偶然請け負った芝居『ジスモンダ』のポスターを主演女優がヤバいくらい気に入り、ミュシャのポスター画家としての人生がヤバいくらい劇的にスタート。この時期ヨーロッパじゃアール・ヌーヴォー(new art)が流行っており、「芸術を日常生活にも」という思想のもと、印刷技術の発展もあり、ポスターというジャンルが黄金時代を迎える。しかも1890年くらいの露仏同盟以来パリじゃスラヴ的なものへの関心が鰻昇ってたもんだから、上述の通りスラヴ的な雰囲気を取り入れたミュシャの作品は大流行であった。彼はポスター制作から、一般大衆が住居を飾るための装飾パネルも制作した。「私は芸術のための芸術を創るよりも、大衆のための絵の製作者でありたい」という言葉が素晴らしい。俺は実用的なものが好きなんで、実用(住居の装飾・商品の宣伝)のための絵の制作ってのは畏れながらシンパシーを感じる。

40歳~らへん。
パリ万博。かれはパリ万博でボスニア・ヘルツェゴヴィナ館の装飾をオーストリア政府に任せられる。上述の通りスラヴ民族と自国を愛しているミュシャは、スラヴ民族のための仕事ができることを喜ぶ一方、オーストリアの植民地支配に苦しみ万博で独立したスペースさえない祖国を差し置き、帝国の代表としてプロジェクトに参加するという矛盾に苦しむ。万博の装飾自体は盛況を博したものの、かれは祖国とスラヴの同胞のためにガンバる決意を新たにする。その決意通り、祖国をめぐる問題と向き合い、今後の作品にはしばしば思想的な背景色が濃ゆくなる。自分たちがどういった歴史を歩み、どう結束してゆけば良いか、みたいなことだ。こういった実用的な(メッセージを文章ではない形で伝えるための)絵ってのも素晴らしい。いや、そんなこと言い出したら実用的じゃない絵なんてないんだけども! ちゃんと明確な目的があって、それに沿って意識的に制作されたってところが好きなんです緑さんは。

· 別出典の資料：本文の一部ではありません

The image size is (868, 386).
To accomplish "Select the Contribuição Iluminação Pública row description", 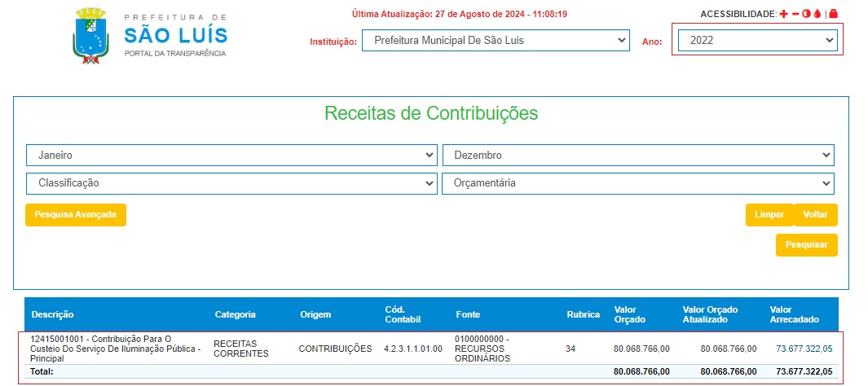I will 114,349.
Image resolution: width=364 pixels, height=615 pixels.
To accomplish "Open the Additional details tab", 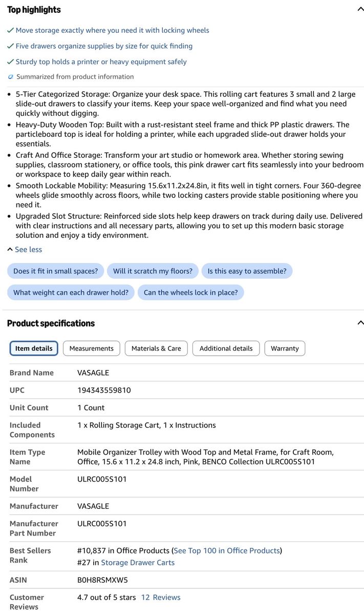I will coord(226,349).
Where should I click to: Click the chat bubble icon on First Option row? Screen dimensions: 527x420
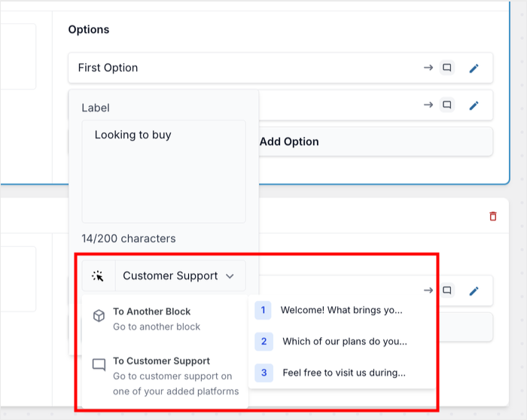click(447, 68)
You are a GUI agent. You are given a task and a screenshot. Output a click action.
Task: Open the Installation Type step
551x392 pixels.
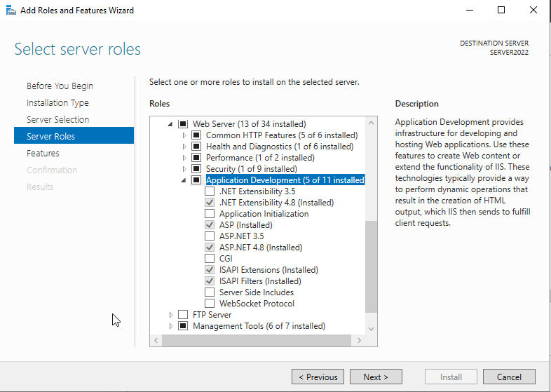click(57, 102)
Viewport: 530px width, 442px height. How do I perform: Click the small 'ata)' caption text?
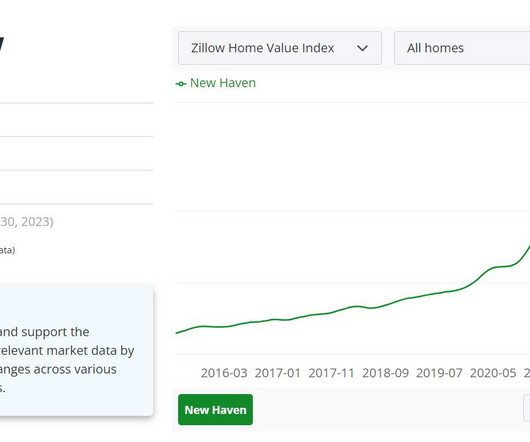(x=7, y=250)
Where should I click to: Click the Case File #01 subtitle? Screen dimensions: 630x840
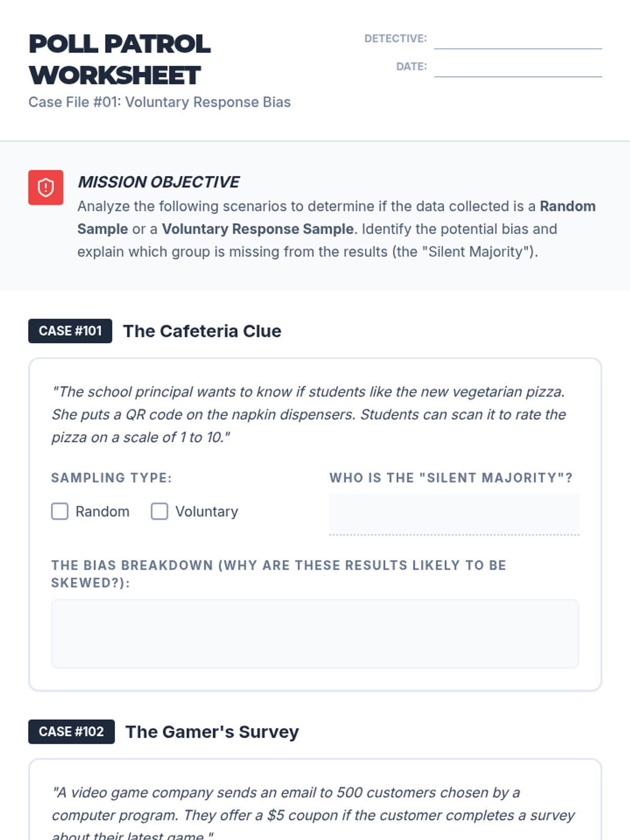pos(160,102)
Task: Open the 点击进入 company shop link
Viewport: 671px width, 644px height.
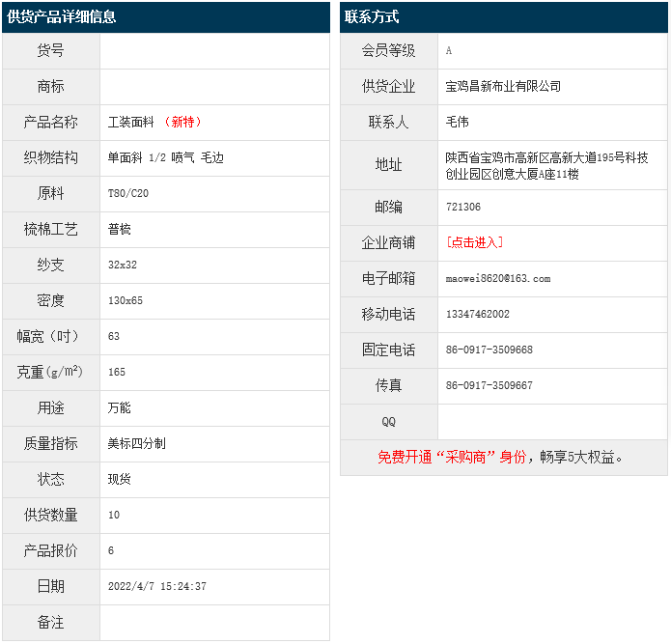Action: [x=474, y=242]
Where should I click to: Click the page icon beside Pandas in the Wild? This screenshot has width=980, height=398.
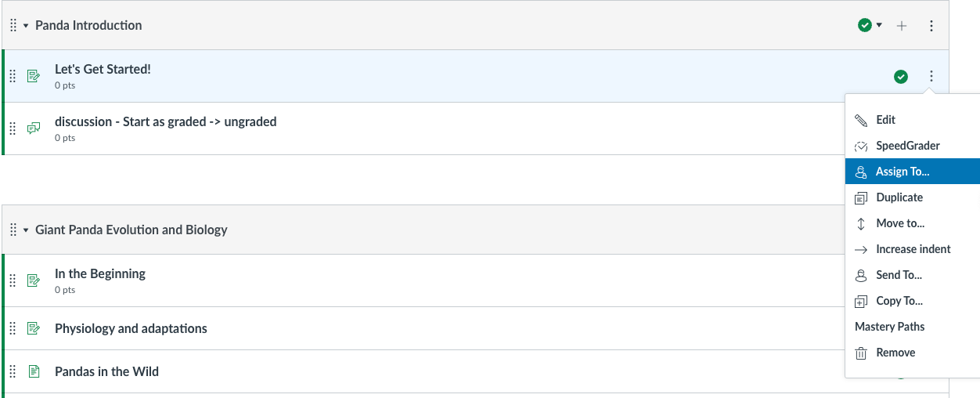click(x=34, y=371)
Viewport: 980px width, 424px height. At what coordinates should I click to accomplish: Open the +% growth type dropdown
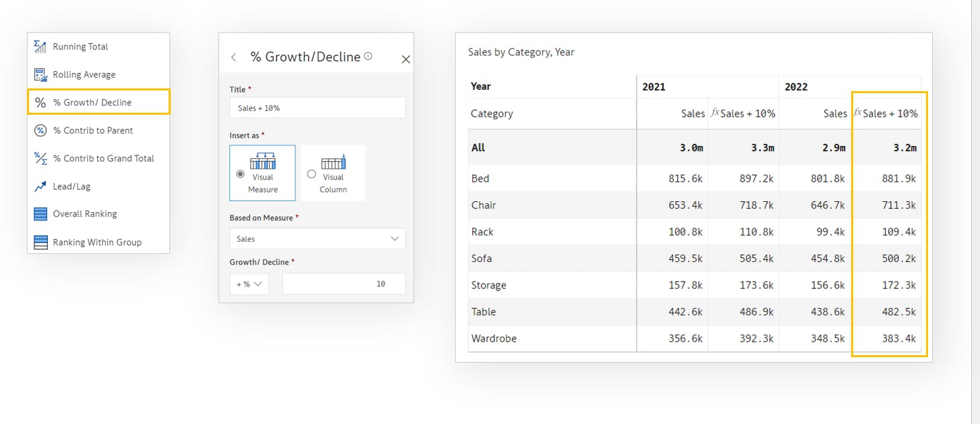pos(249,284)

てなわけで冒頭で提示したミュシャさんの研究というのは
1. ステキな装飾技巧の洗練
2. スラヴ民族統一の理論構築
3. 1と2を融合させ、メッセージとしての作品制作
って感じだろうか。

ぶっちゃけると、パリ万博の件では歴史的知識がないんで分かるような分かんないような感じがしている。そこらへん時期を描いた本とかあったら読みたいなあ。なんかありませんかね?


展示会の雑感を適当に。
構成は分かりやすかった。前からミュシャさんの歴史については知っていたが、わりかしいい感じにまとめられていて今回のまとめを書く気にもなった。桝太一さんの音声ガイドも理解の助けになった。ただ最近は声優の神谷浩史さんブームなんで「神谷さんの方が滑舌いいな」とか思ってた。
展示会の出口が二階で、そこに展示会のカタログがあるのはいい。だが一階のグッズストアに内容のさらに充実したカタログが置いてあるのはどうなんだ。上にも置いとけや。二階のほう買っちまったじゃねーか。ただ今回の展示会で初見だった、エラい気に入った絵が一階のヤツには載ってなかったんで、結局展示会のカタログのほうだけ購入した。




真ん中のが展示会のカタログ。このカタログにはひとつでかい不満があって、『スラヴ叙事詩』が全部載ってねえ。一階のカタログには全部載ってたんだがなあ。分厚い冊子なんでさすがにふたつとも買う気にはなれなかった。
ともかく満足。『スラヴ叙事詩』のカタログは、いつかプラハに行ってナマを観てから買おう。